You are called to review a 48-year-old male in the post-operative recovery unit (PACU) who has just undergone resection of a TSH-secreting pituitary adenoma via a trans-sphenoidal approach. He is febrile (38.5°C) and is hypertensive (160/50 mmHg) with tachycardia (130 beats/min) and hyper-dynamic circulation, and is hyper-reflexic.
Give the likely diagnosis. (10% marks)
List your immediate pharmacological management. (30% marks)
a) Thyroid storm
b) Propranolol 60-80mg 4-6 hourly (or other beta blocker) to control BP and HR Propylthiouracil (200mg 4hrly) or Carbimazole 20-30 mg every 4-6 hours Hydrocortisone 100mg 6hrly
The patient clearly demonstrates many classic features of hyperthyroidism:
The intuitive candidate will leap immediately to the conclusion that this is a TSH release mediated thyroid storm, as seen in one case report every ten years or so.
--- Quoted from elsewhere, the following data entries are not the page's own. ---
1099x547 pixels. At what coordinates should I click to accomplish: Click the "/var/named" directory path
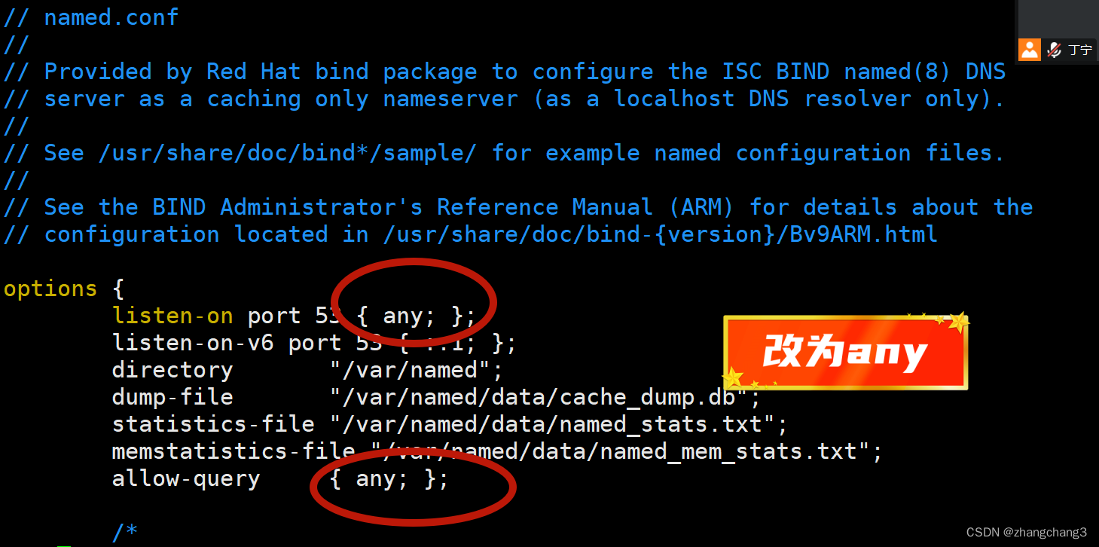416,370
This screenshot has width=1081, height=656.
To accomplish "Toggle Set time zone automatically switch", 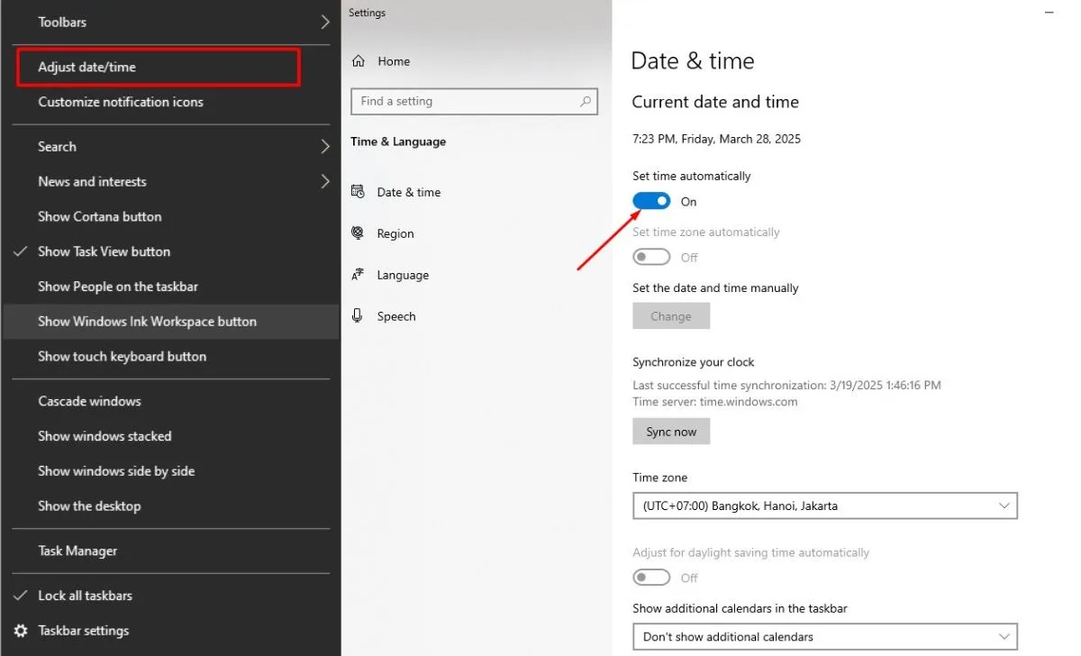I will click(x=651, y=258).
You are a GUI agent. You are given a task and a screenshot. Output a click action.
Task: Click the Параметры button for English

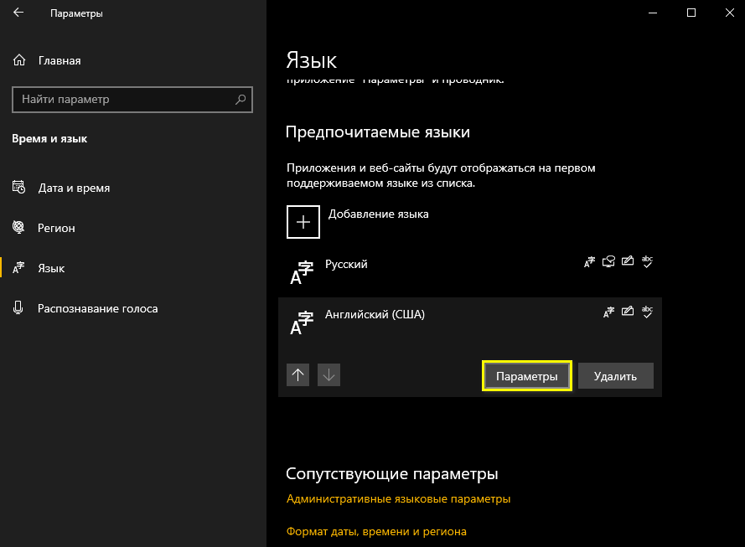[x=526, y=375]
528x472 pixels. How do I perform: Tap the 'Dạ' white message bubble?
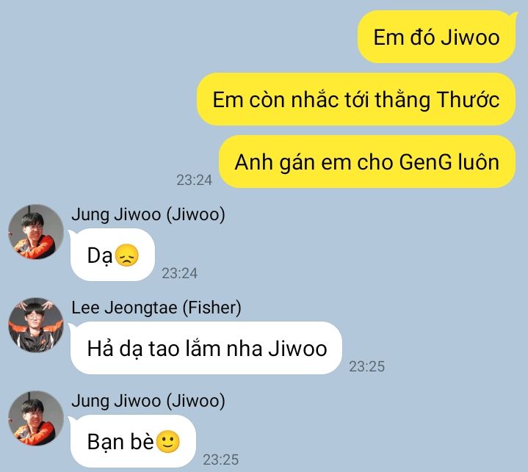(112, 255)
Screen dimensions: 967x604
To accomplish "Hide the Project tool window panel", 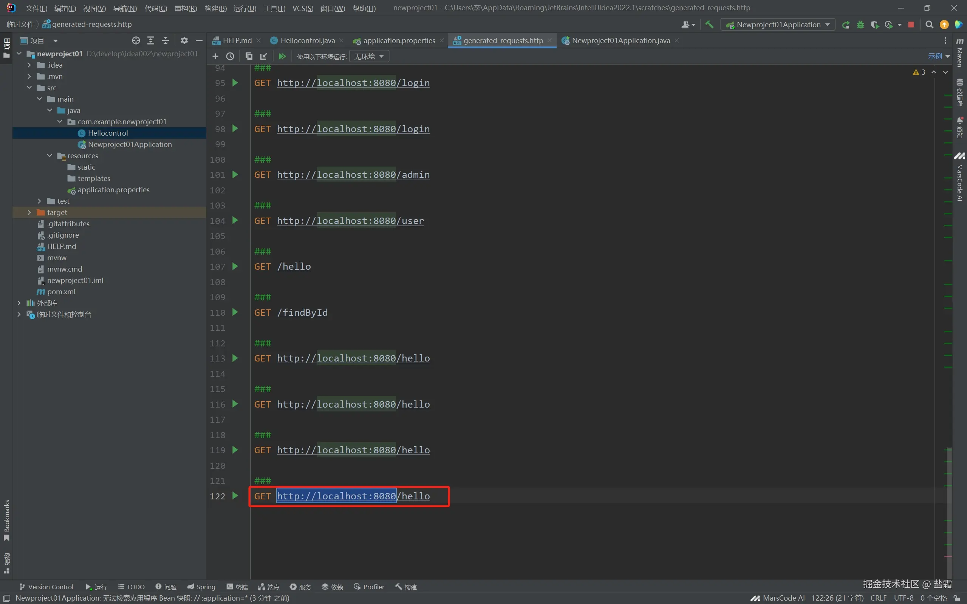I will pos(199,40).
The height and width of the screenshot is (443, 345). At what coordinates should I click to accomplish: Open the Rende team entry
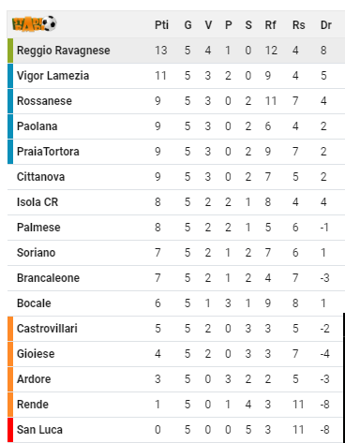tap(33, 405)
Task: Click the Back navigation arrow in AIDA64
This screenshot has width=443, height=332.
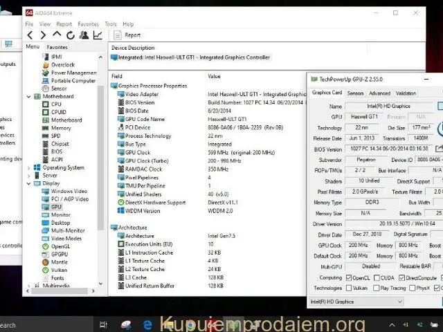Action: [30, 35]
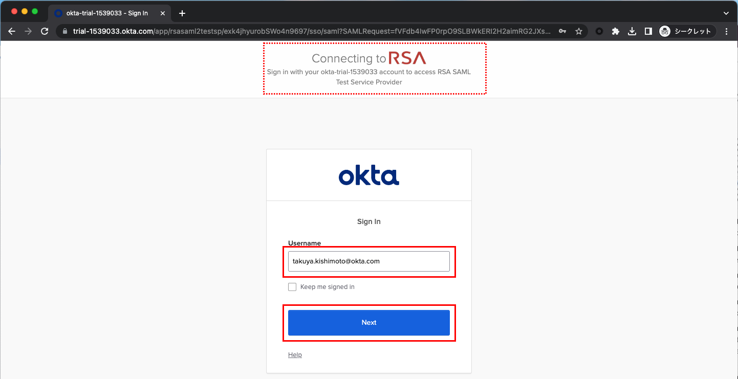Screen dimensions: 738x379
Task: Open the Chrome three-dot menu
Action: click(x=727, y=31)
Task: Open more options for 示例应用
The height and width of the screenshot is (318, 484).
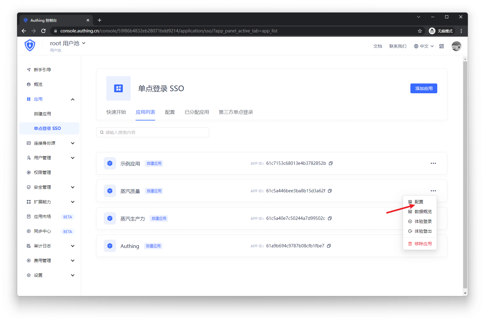Action: click(x=433, y=163)
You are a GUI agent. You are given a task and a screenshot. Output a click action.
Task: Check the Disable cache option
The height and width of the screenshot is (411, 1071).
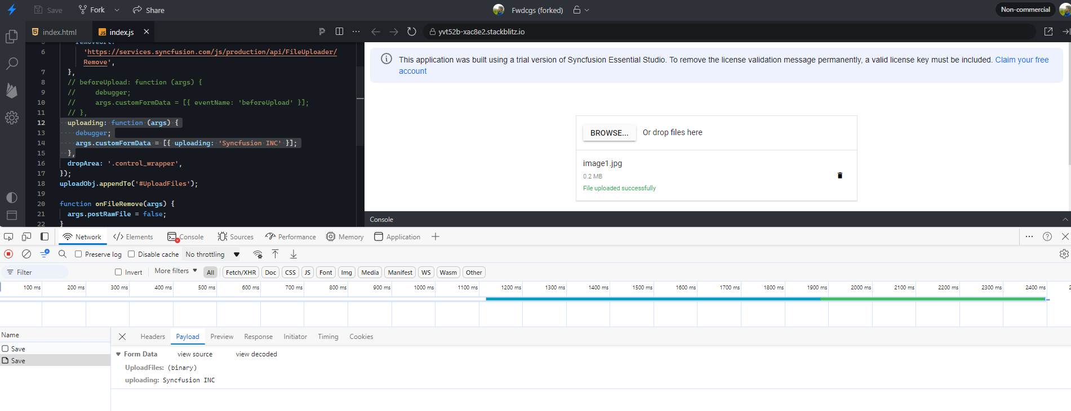[132, 254]
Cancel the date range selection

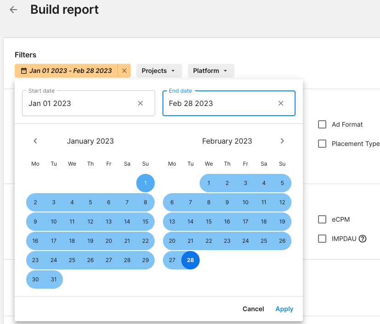[253, 309]
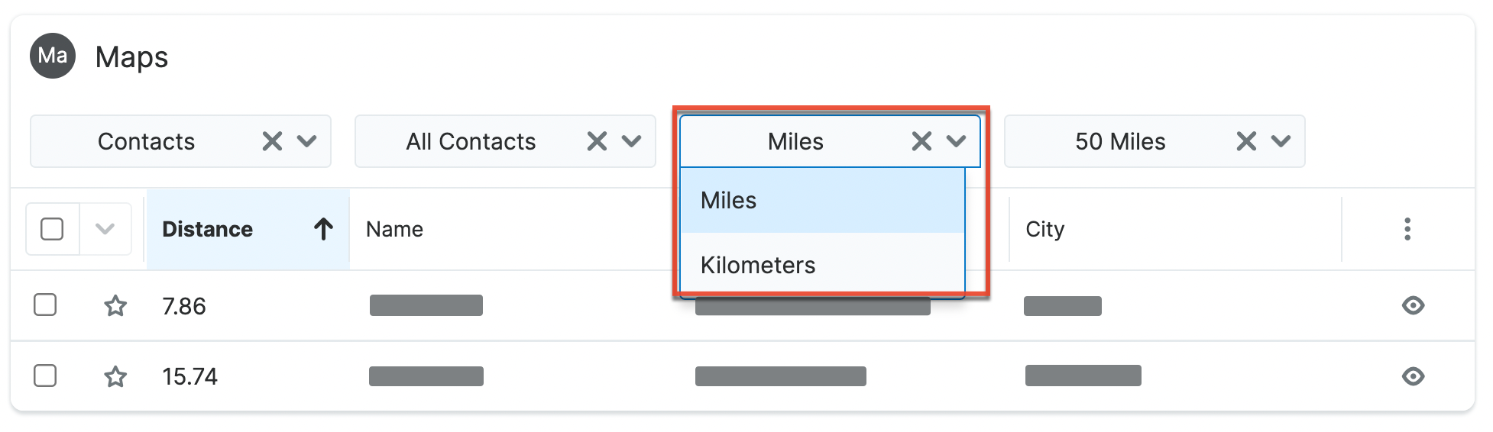Viewport: 1493px width, 432px height.
Task: Preview the 15.74 distance record
Action: pos(1413,376)
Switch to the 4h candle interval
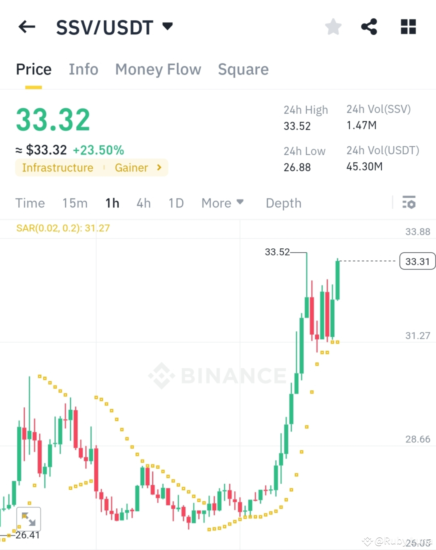The height and width of the screenshot is (550, 436). click(143, 203)
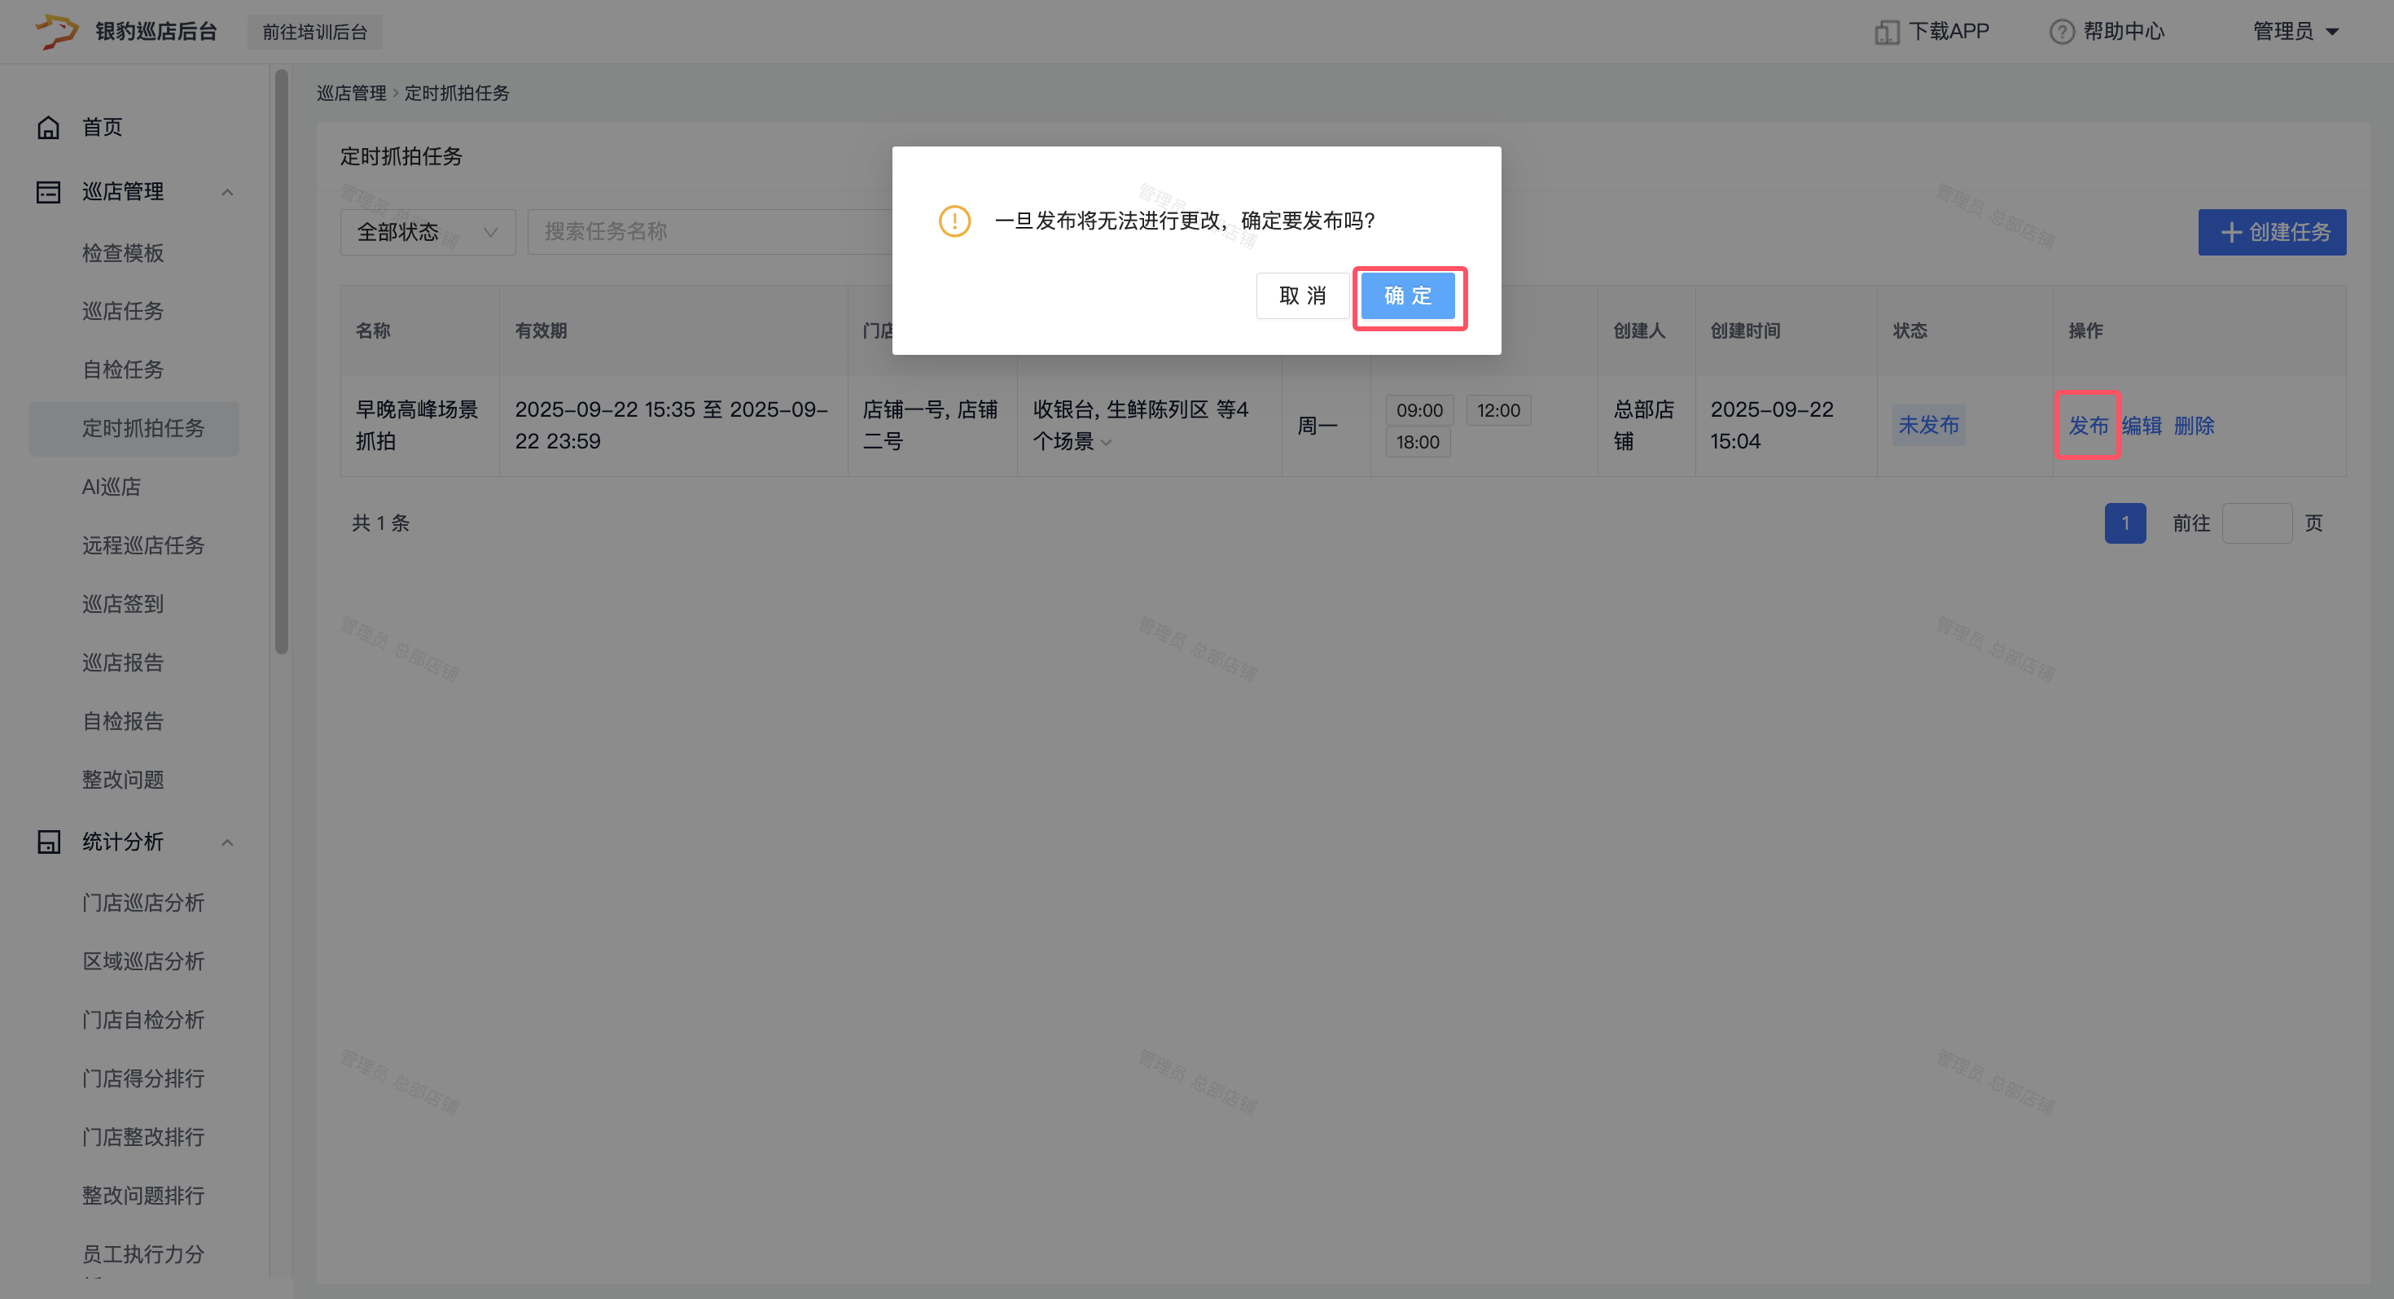Click the 搜索任务名称 search field
This screenshot has height=1299, width=2394.
tap(706, 232)
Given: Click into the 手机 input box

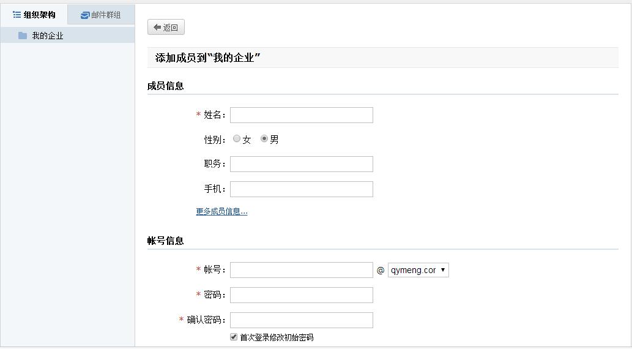Looking at the screenshot, I should pyautogui.click(x=301, y=189).
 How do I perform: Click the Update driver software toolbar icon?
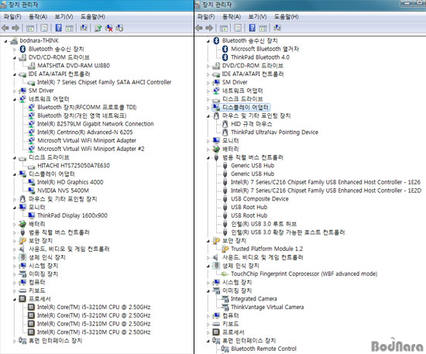[x=98, y=28]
How being able to identify this zebra diagnosis discriminates good intensivists from bad, one can only guess.
Pharmacological management of thyroid storm consists of the following steps:
- Prevent synthesis of T3 and T4:
- Thiouracils: propylthiouracil - blocks synthesis of T3 and T4 as well as peripheral T4-T3 conversion
- Imidazoles: carbimazole - block synthesis of T3 and T4
- Prevent T3 and T4 release:
- Inorganic iodine therapy, eg. potassium iodide (given after synthesis is blocked)
- Block peripheral T3 and T4 activity:
- β-blockade: propanolol (which also decreases T4-T3 conversion)
- Corticosteroids: also decrease T4-T3 conversion
- Other potentially useful agents include lithium and cholestyramine.
- Severe refractory disease may call for extracorporal clearance of thyroid hormone by plasma exchange or charcoal haemoperfusion.